_Task statement_: Return the lines from the line containing "This screenshot has height=795, width=1600." onward. Each must match exactly, and the last line of the listing below must be included.

_Exercise inputs_:
Start of Block

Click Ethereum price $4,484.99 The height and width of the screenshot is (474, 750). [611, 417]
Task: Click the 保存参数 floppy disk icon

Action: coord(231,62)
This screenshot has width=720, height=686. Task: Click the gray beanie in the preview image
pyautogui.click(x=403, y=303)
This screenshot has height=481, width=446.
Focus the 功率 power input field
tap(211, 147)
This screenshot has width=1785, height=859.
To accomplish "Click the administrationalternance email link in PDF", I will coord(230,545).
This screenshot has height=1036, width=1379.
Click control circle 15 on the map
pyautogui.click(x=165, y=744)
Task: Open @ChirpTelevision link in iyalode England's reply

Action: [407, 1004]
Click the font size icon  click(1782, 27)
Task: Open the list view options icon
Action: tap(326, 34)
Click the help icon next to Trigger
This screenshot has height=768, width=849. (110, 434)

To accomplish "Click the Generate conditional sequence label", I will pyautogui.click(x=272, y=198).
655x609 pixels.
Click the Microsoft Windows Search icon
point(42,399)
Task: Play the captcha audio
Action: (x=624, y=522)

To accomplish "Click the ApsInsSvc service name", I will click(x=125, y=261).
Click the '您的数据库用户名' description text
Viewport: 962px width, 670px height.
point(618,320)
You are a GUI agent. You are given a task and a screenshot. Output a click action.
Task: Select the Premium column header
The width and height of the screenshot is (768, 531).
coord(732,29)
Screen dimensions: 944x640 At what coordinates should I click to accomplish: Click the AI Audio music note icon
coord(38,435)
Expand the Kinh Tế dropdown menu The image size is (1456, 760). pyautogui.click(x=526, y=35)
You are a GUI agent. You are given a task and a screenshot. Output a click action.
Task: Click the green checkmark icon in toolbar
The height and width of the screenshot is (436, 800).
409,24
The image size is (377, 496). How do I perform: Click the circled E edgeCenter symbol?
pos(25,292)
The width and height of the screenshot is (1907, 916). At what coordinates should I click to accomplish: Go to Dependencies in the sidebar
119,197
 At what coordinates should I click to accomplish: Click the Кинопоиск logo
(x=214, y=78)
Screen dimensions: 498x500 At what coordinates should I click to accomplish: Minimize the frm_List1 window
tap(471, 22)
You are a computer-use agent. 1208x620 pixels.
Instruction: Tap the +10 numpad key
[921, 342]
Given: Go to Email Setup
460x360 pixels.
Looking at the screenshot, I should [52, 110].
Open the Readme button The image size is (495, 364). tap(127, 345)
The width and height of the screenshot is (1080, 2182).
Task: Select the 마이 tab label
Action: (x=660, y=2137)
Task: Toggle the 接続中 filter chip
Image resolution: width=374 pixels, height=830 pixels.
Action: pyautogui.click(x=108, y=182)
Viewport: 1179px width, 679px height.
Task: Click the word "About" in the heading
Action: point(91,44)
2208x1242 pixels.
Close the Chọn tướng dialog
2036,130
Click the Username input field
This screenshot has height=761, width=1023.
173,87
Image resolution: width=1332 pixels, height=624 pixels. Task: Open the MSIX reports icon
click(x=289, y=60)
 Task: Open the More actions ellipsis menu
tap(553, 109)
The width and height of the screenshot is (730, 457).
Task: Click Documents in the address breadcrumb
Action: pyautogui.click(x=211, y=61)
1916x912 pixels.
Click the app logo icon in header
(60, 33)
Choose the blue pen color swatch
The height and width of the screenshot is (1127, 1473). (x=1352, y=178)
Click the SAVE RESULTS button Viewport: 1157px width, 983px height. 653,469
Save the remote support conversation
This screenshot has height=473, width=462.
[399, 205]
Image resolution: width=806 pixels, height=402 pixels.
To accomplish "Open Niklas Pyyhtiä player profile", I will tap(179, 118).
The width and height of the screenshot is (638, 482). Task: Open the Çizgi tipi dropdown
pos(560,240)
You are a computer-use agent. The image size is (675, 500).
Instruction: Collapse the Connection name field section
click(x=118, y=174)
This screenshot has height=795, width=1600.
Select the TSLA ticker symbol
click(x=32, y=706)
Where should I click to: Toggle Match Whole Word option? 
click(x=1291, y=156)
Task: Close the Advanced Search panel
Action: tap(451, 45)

End of Block

_Solution to this problem_:
This screenshot has height=795, width=1600.
Select the TSLA ticker symbol
click(x=32, y=706)
Where should I click to: Toggle Match Whole Word option? 
click(x=1291, y=156)
Task: Close the Advanced Search panel
Action: tap(451, 45)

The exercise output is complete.